-- Begin Record excerpts --
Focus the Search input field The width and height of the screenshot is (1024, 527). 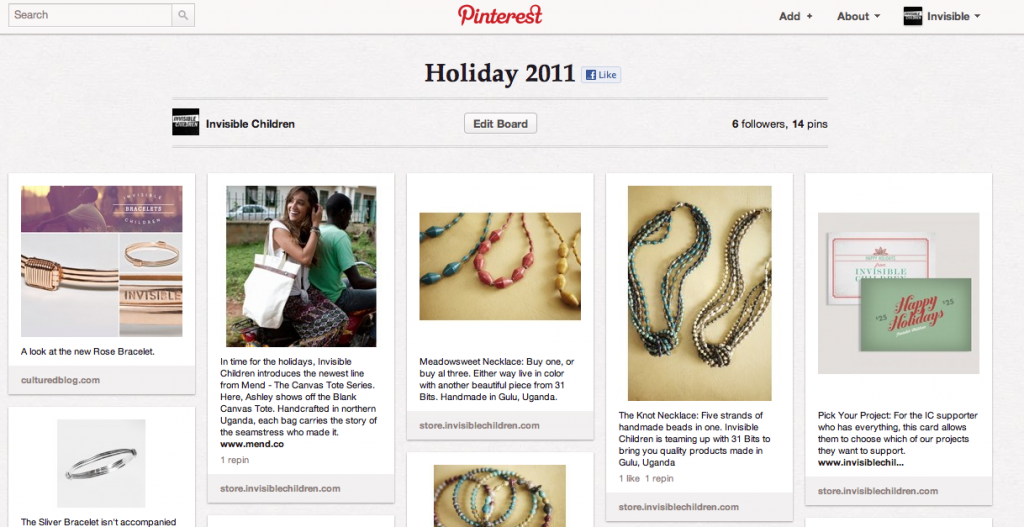tap(90, 15)
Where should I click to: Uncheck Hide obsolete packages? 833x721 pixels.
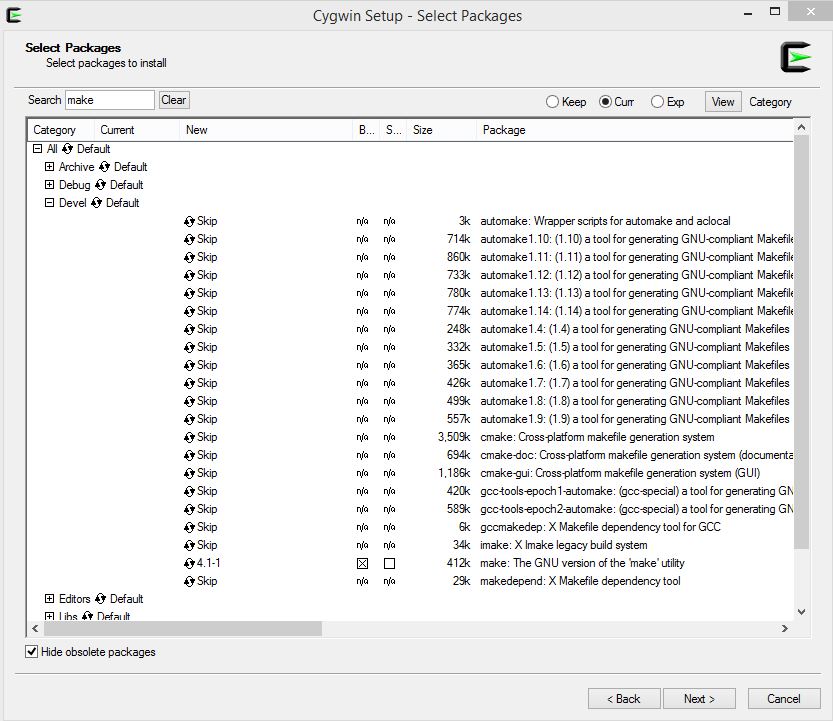click(x=33, y=652)
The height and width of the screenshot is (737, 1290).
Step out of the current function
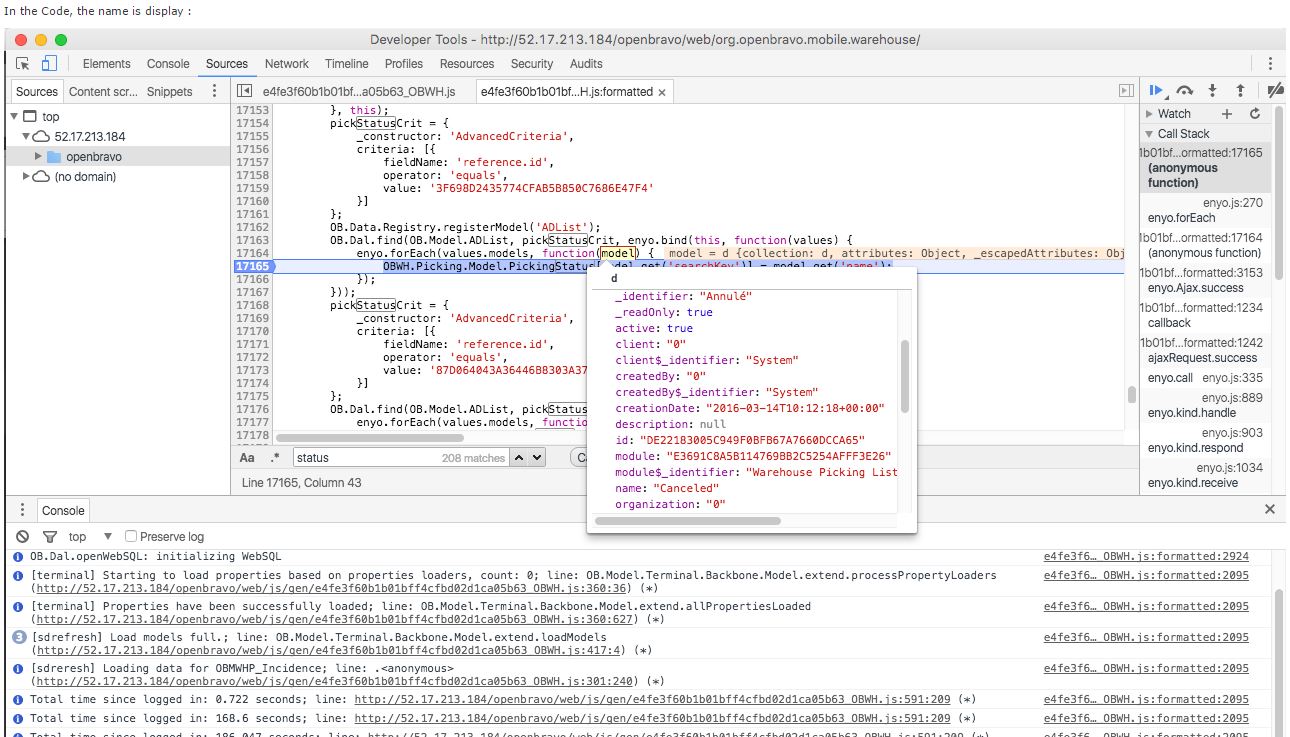(x=1240, y=91)
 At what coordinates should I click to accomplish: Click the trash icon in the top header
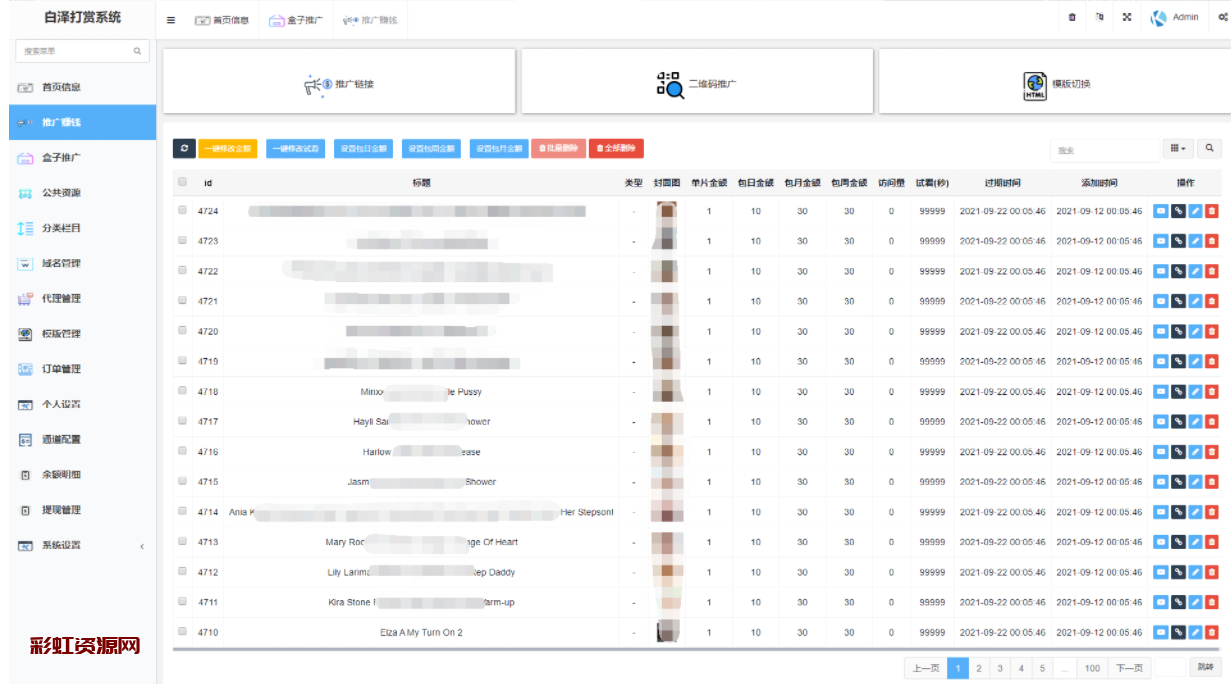tap(1072, 18)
-- End Record excerpts --
**What to do**
Pick out every row above that contains the word "should", and copy each one.

**Solution for this exercise**
Where should I click to: Uncheck Hide obsolete packages? 833x721 pixels.
 At what coordinates should I click to accomplish: Click the trash icon in the top header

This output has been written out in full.